Installing or uninstalling applications,making changes to system settings – these are all linked to the all important registry values in Windows family of operating systems and Vista is no exception.
However,one thing that Vista can do is protect itself from unwanted registry changes which might break the operating system.
The concept of User Account Control or UAC is like sudo privileges in *nix counterparts.Changing system state only when an authorized account(the almighty Administrator) in Vista is the job of UAC.
There is one more way though Vista guards itself from unwanted changes,it’s called File and Registry virtualization.
Let’s see the possibilities of Vista security framework :
1.When a user tries to access registry editor,UAC will jump in and ask for administrator password to allow access else it will block the attempt.
2.When a program tries to install on Vista,it has to change the registry settings to allow it to run,here again UAC asks for a valid authorization and then allows the program to install.
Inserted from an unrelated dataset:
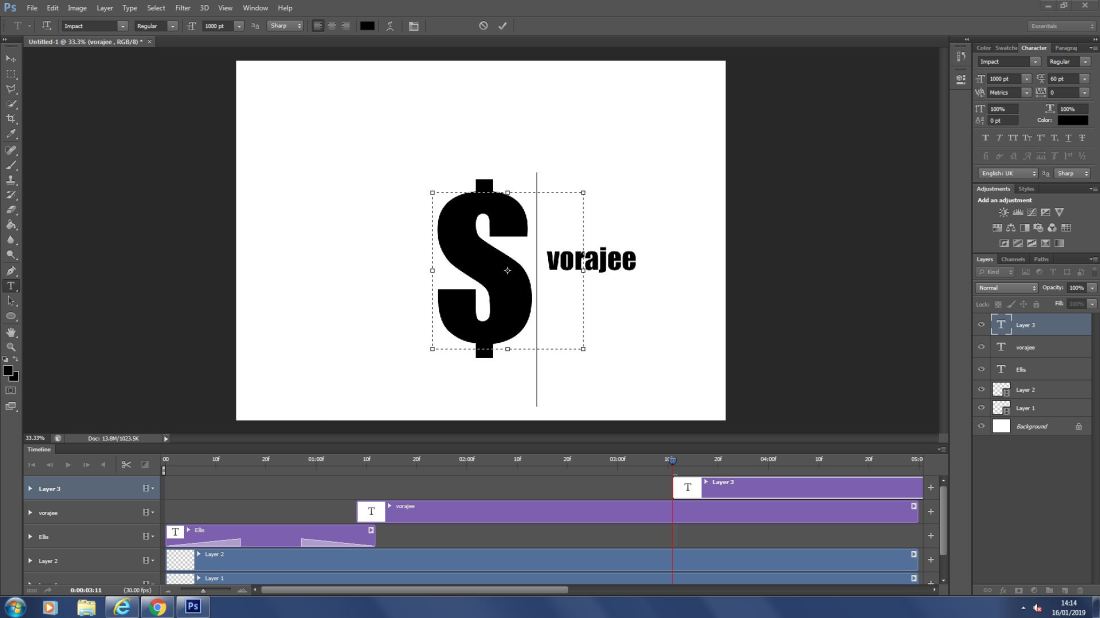Select the Zoom tool in toolbox
The width and height of the screenshot is (1100, 618).
[x=11, y=346]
3.When a legacy or old program fails to launch,File and Registry virtualization comes into play.
It will make virtual %SystemRoot% and %ProgramFiles% folders, and a virtual HKEY_LOCAL_MACHINE Registry entry. These virtual folders and entry are stored with the user’s files. So the Registry itself as well as the %SystemRoot% and %ProgramFiles% foldersare not altered in any way, thereby protecting the system files and the Registry.
It puts the legacy application in a protective bubble by doing this so that it can access the virtual File and registry within that bubble without actually touching the “real” File and registry structure in Vista.
Hope this boring but informative post gives some insight on applications security aspect of Windows Vista.